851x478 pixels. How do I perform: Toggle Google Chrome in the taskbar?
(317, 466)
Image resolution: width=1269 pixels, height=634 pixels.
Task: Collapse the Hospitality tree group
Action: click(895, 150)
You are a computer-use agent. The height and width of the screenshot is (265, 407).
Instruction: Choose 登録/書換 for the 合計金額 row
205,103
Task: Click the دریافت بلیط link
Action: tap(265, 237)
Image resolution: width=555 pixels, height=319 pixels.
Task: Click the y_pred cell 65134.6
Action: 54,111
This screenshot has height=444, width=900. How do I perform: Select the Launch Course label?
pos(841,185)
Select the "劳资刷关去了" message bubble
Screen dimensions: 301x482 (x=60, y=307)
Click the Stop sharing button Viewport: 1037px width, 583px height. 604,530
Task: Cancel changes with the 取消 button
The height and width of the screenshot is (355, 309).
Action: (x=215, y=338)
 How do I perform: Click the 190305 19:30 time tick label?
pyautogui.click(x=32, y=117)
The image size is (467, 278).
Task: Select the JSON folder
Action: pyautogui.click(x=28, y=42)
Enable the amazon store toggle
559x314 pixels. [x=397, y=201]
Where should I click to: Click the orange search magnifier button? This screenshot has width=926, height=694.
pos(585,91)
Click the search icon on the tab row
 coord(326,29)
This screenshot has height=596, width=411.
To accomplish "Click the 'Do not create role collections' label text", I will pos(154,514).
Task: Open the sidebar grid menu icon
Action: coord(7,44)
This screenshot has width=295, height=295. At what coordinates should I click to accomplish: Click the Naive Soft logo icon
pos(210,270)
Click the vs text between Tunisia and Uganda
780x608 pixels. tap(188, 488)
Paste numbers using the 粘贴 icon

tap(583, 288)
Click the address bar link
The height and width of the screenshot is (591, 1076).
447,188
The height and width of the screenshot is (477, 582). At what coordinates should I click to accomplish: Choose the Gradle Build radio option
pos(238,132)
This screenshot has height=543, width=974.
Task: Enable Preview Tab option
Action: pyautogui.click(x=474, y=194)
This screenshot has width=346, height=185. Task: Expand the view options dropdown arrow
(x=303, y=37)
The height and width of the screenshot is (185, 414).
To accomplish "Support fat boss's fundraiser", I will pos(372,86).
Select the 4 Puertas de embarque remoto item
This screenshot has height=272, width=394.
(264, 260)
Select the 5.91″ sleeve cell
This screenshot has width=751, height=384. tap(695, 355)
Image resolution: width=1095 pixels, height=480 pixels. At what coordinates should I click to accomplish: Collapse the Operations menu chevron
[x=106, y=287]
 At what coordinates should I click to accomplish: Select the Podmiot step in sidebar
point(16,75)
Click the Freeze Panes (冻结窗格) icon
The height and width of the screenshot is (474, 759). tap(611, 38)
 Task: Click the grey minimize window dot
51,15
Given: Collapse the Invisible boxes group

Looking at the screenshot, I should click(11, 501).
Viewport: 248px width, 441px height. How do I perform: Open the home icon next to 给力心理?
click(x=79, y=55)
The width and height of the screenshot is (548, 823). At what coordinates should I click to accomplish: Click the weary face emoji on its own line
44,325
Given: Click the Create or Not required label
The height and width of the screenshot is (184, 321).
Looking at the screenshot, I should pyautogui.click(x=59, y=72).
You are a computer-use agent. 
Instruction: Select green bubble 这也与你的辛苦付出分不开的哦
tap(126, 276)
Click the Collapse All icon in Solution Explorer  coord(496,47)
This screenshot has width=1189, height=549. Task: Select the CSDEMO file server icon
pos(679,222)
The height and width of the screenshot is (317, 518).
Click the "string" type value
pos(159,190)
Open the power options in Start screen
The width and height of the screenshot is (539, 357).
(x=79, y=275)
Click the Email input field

**The task**:
Please give an exact copy of every entry.

**Response for this exercise**:
851x478 pixels. How do I perform: Toggle Google Chrome in the taskbar?
(317, 466)
Image resolution: width=1269 pixels, height=634 pixels.
Task: Collapse the Hospitality tree group
Action: click(895, 150)
You are a computer-use agent. The height and width of the screenshot is (265, 407).
Instruction: Choose 登録/書換 for the 合計金額 row
205,103
Task: Click the دریافت بلیط link
Action: tap(265, 237)
Image resolution: width=555 pixels, height=319 pixels.
Task: Click the y_pred cell 65134.6
Action: 54,111
This screenshot has height=444, width=900. How do I perform: Select the Launch Course label?
pos(841,185)
Select the "劳资刷关去了" message bubble
Screen dimensions: 301x482 (x=60, y=307)
Click the Stop sharing button Viewport: 1037px width, 583px height. 604,530
Task: Cancel changes with the 取消 button
The height and width of the screenshot is (355, 309).
Action: (x=215, y=338)
 How do I perform: Click the 190305 19:30 time tick label?
pyautogui.click(x=32, y=117)
The image size is (467, 278).
Task: Select the JSON folder
Action: pyautogui.click(x=28, y=42)
Enable the amazon store toggle
559x314 pixels. [x=397, y=201]
Where should I click to: Click the orange search magnifier button? This screenshot has width=926, height=694.
pos(585,91)
Click the search icon on the tab row
 coord(326,29)
This screenshot has height=596, width=411.
To accomplish "Click the 'Do not create role collections' label text", I will pos(154,514).
Task: Open the sidebar grid menu icon
Action: coord(7,44)
This screenshot has width=295, height=295. At what coordinates should I click to accomplish: Click the Naive Soft logo icon
pos(210,270)
Click the vs text between Tunisia and Uganda
780x608 pixels. tap(188, 488)
Paste numbers using the 粘贴 icon

tap(583, 288)
Click the address bar link
The height and width of the screenshot is (591, 1076).
447,188
The height and width of the screenshot is (477, 582). At what coordinates should I click to accomplish: Choose the Gradle Build radio option
pos(238,132)
This screenshot has height=543, width=974.
Task: Enable Preview Tab option
Action: pyautogui.click(x=474, y=194)
This screenshot has width=346, height=185. Task: Expand the view options dropdown arrow
(x=303, y=37)
The height and width of the screenshot is (185, 414).
To accomplish "Support fat boss's fundraiser", I will pos(372,86).
Select the 4 Puertas de embarque remoto item
This screenshot has height=272, width=394.
(264, 260)
Select the 5.91″ sleeve cell
This screenshot has width=751, height=384. tap(695, 355)
Image resolution: width=1095 pixels, height=480 pixels. At what coordinates should I click to accomplish: Collapse the Operations menu chevron
[x=106, y=287]
 At what coordinates should I click to accomplish: Select the Podmiot step in sidebar
point(16,75)
Click the Freeze Panes (冻结窗格) icon
The height and width of the screenshot is (474, 759). tap(611, 38)
 Task: Click the grey minimize window dot
51,15
Given: Collapse the Invisible boxes group

Looking at the screenshot, I should click(11, 501).
Viewport: 248px width, 441px height. How do I perform: Open the home icon next to 给力心理?
click(x=79, y=55)
The width and height of the screenshot is (548, 823). At what coordinates should I click to accomplish: Click the weary face emoji on its own line
44,325
Given: Click the Create or Not required label
The height and width of the screenshot is (184, 321).
Looking at the screenshot, I should pyautogui.click(x=59, y=72).
You are a computer-use agent. 
Instruction: Select green bubble 这也与你的辛苦付出分不开的哦
tap(126, 276)
Click the Collapse All icon in Solution Explorer  coord(496,47)
This screenshot has width=1189, height=549. Task: Select the CSDEMO file server icon
pos(679,222)
The height and width of the screenshot is (317, 518).
Click the "string" type value
pos(159,190)
Open the power options in Start screen
The width and height of the screenshot is (539, 357).
(x=79, y=275)
Click the Email input field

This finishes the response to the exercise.